Reputation: 2511
I have data of how much users spend in several games in BigQuery:
CREATE TABLE if not EXISTS user_values (
user_id int,
value float,
game char
);
INSERT INTO user_values VALUES
(1, 10, 'A'),
(1, 10, 'A'),
(1, 2, 'A'),
(1, 4, 'B'),
(1, 5, 'B'),
(2, 0, 'A'),
(2, 10, 'B'),
(2, 6, 'B');
I want to check, for every user, if they've spent more than 20 in game A and more than 15 in game B. In this case, the output table should be:
user_id,game,spent_more_than_cutoff
1,A,TRUE
1,B,FALSE
2,A,FALSE
2,B,TRUE
I want to do this for an arbitrary number of users and 5-10 games. I've tried this:
select
game,
user_id,
case
when sum(value) > 20 and game = 'A' then TRUE
when sum(value) > 15 and game = 'B' then TRUE
else FALSE
end as spent_more_than_cutoff,
from user_values
group by 1, 2
but I get thrown the following error:
Column 3 contains an aggregation function, which is not allowed in GROUP BY at [19:20]

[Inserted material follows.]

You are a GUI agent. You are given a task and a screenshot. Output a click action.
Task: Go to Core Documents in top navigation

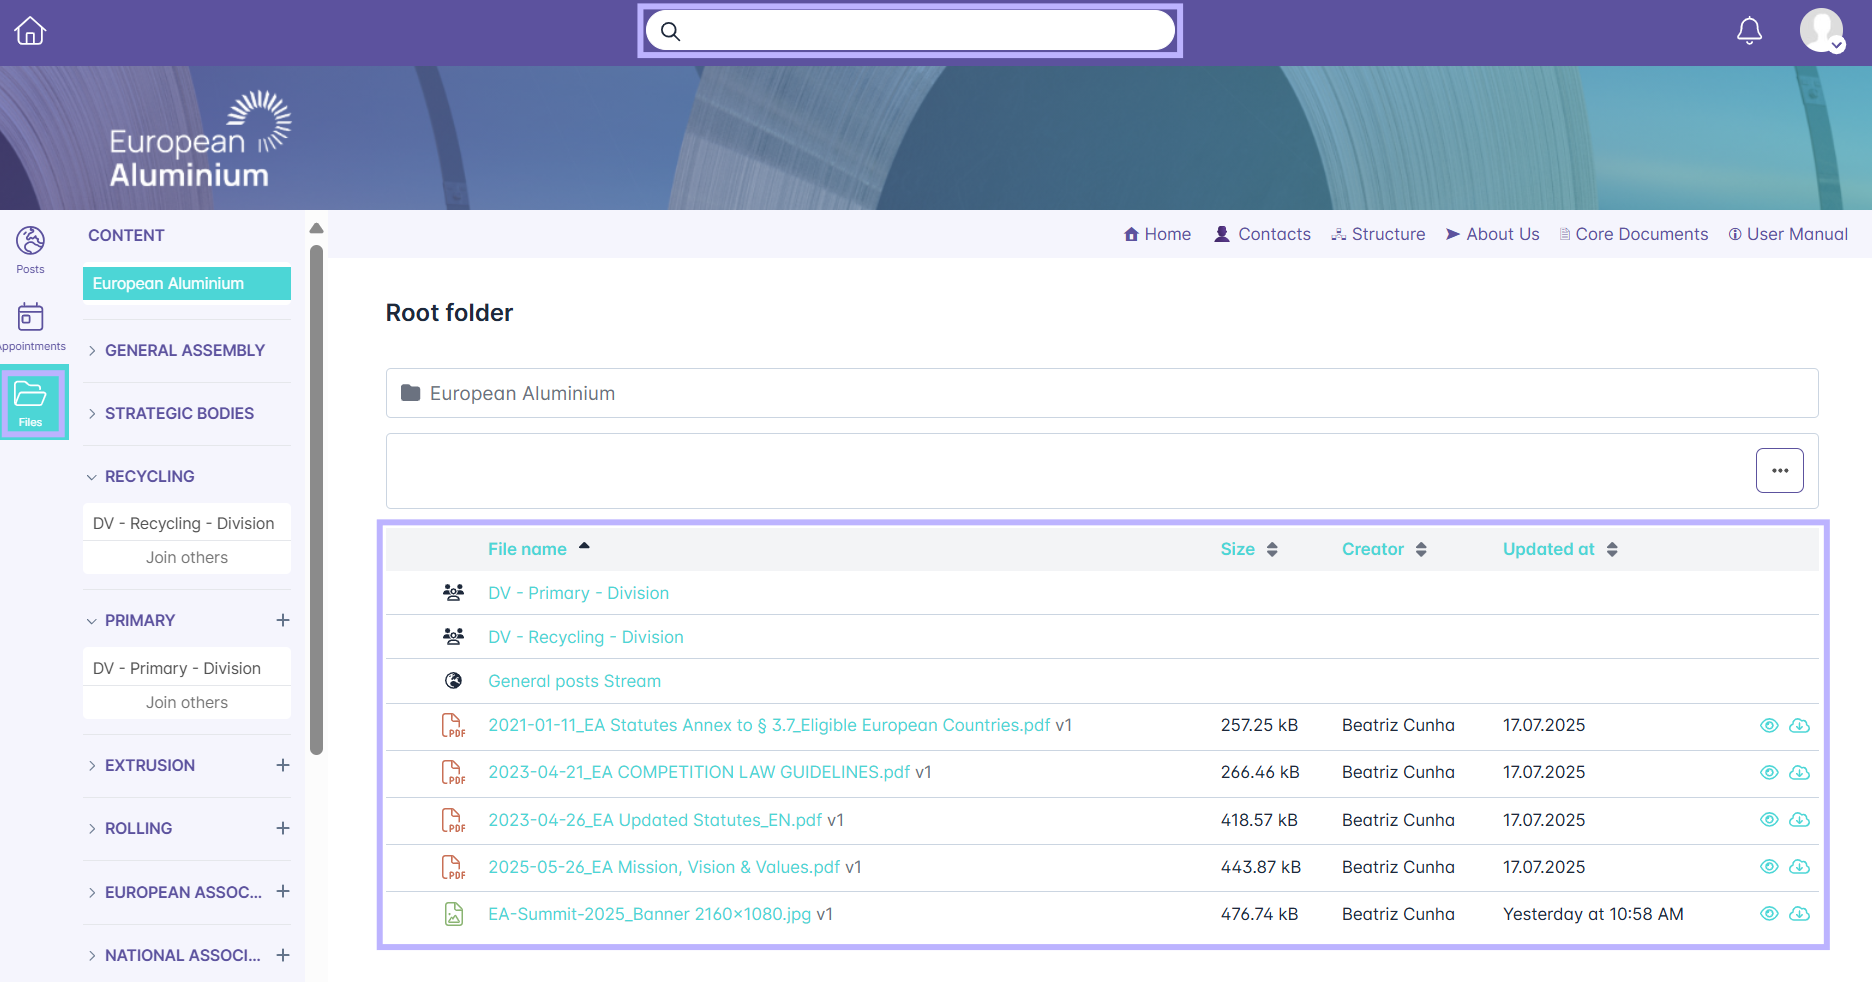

What's the simplest way of doing this in BigQuery without needing to do different queries for different games?
Is there an all
function that can help to do something like this?
select
game,
user_id,
case
when sum(value) > 20 and all(game) = 'A' then TRUE
when sum(value) > 15 and all(game) = 'B' then TRUE
else FALSE
end as spent_more_than_cutoff,
from user_values
group by 1, 2
Upvotes: 1
Views: 2080
Reputation: 173046
I want to do this for an arbitrary number of users and 5-10 games
Consider below approach
with cutoffs as (
select 'A' game, 20 cutoff union all
select 'B', 15
)
select user_id, game,
sum(value) > any_value(cutoff) spent_more_than_cutoff
from user_values
left join cutoffs using(game)
group by user_id, game
If applied to sample data for user_values
in your question - output is
Upvotes: 1
Reputation: 10212
Try this one:
select game,
user_id,
sum(if(game = 'A', value, 0)) > 20 or sum(if(game = 'B', value, 0)) > 15 as spent_more_than_cutoff
from user_values
group by 1, 2;
Upvotes: 1
Reputation: 1270401
The expression for filtering on the game
needs to be the argument to the sum()
:
select game, user_id,
(sum(case when game = 'A' then value end) > 20 and
sum(case when game = 'B' then value end) > 15
) as spent_more_than_cutoff
from user_values
group by 1, 2;
Note that you are returning a boolean so no case
is needed.
Upvotes: 1